Design/methodology/approach
This research adopts a qualitative methodology, where a focus group discussion was conducted with six stakeholders. The participants consisted of takaful operators, legal experts and other industry players. The participants were presented with the proposed cash waqf takaful model and their feedback was recorded. Legal issues related to linking waqf with takaful were also identified and discussed.
Findings
The study highlights the need for innovative financial solutions to support Malaysia's aging population. It proposes a cash waqf takaful model, leveraging crowd funding for sustainability. Legal hurdles and recommendations for overcoming them are discussed, along with suggestions for future research on quantitative validation and regulatory frameworks. Ultimately, the study emphasizes the holistic approach of the proposed model in addressing the well-being of Malaysia's senior citizens.

(Pixel coordinate grounding data)
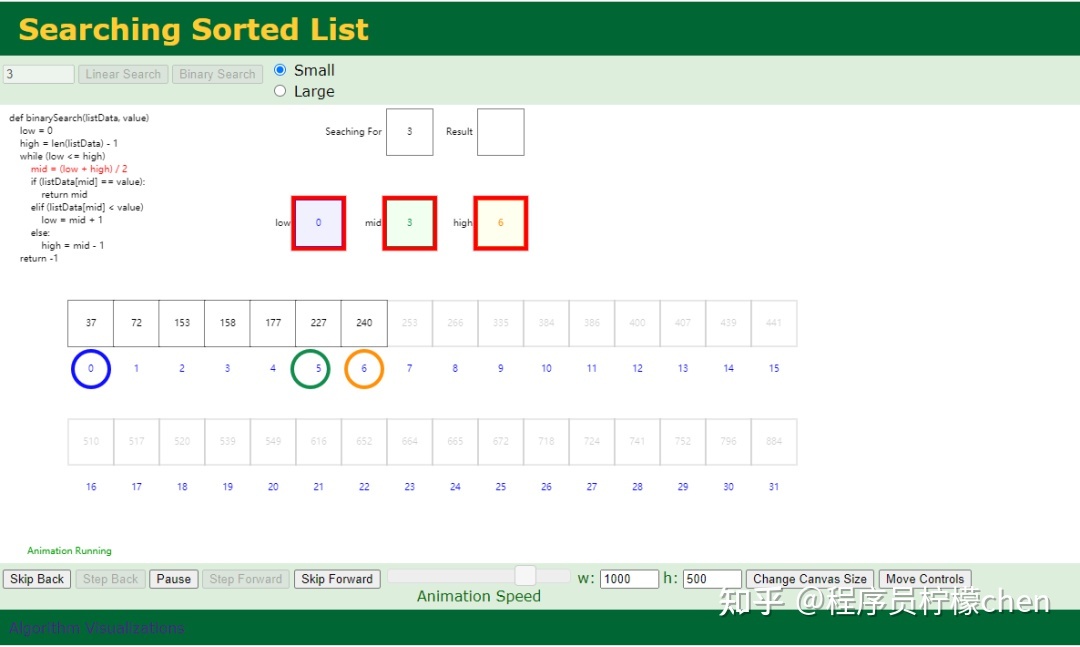Click the canvas height input field
1080x647 pixels.
pos(712,579)
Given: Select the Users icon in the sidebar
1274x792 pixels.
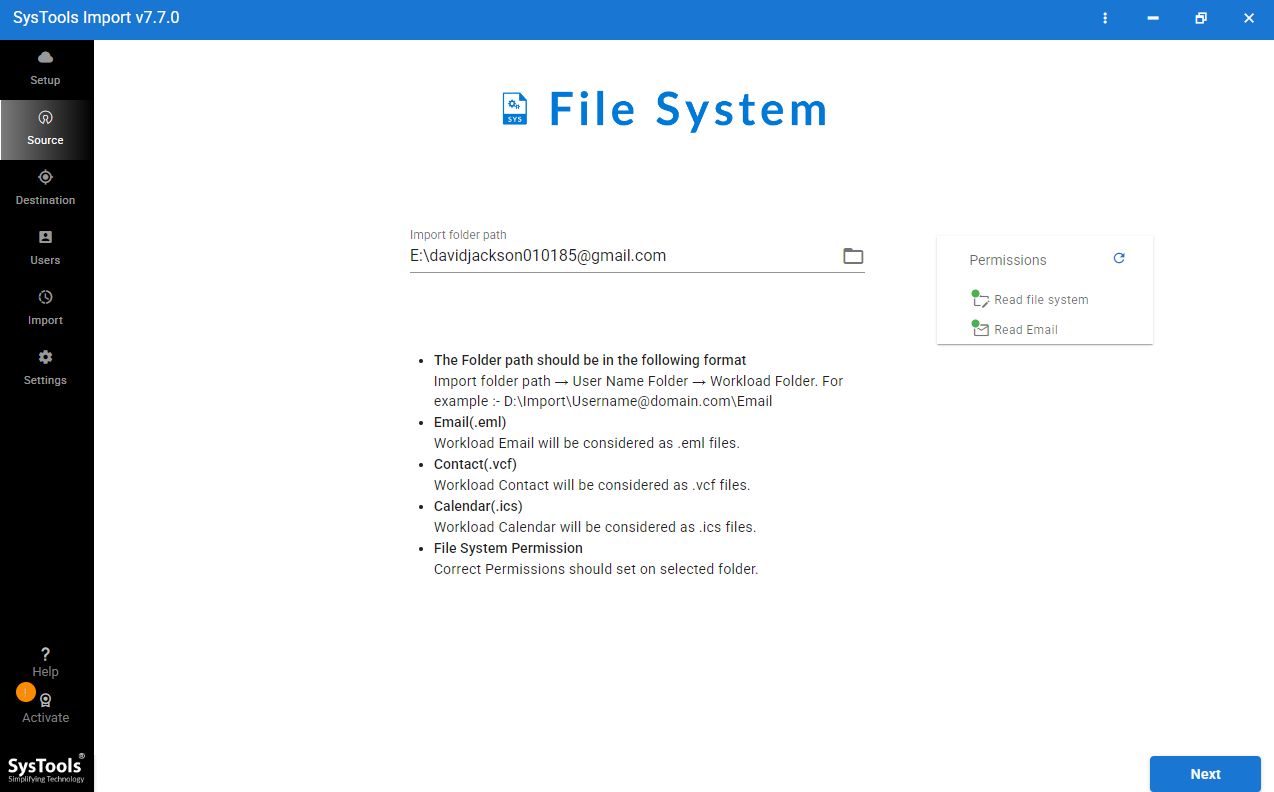Looking at the screenshot, I should coord(45,236).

TASKS:
A - Answer these questions about the cash waqf takaful excerpt:
(i) How many stakeholders took part in the focus group discussion?
(ii) What does the proposed model use for sustainability?
(iii) Which country's aging population does the study address?
B - Translate this sentence from the cash waqf takaful excerpt into Spanish: "The participants were presented with the proposed cash waqf takaful model and their feedback was recorded."
The records play no part in this work.

RESPONSES PER TASK:
A -
(i) Six
(ii) Crowd funding
(iii) Malaysia

B - A los participantes se les presentó el modelo propuesto de takaful de waqf en efectivo, y se registraron sus comentarios.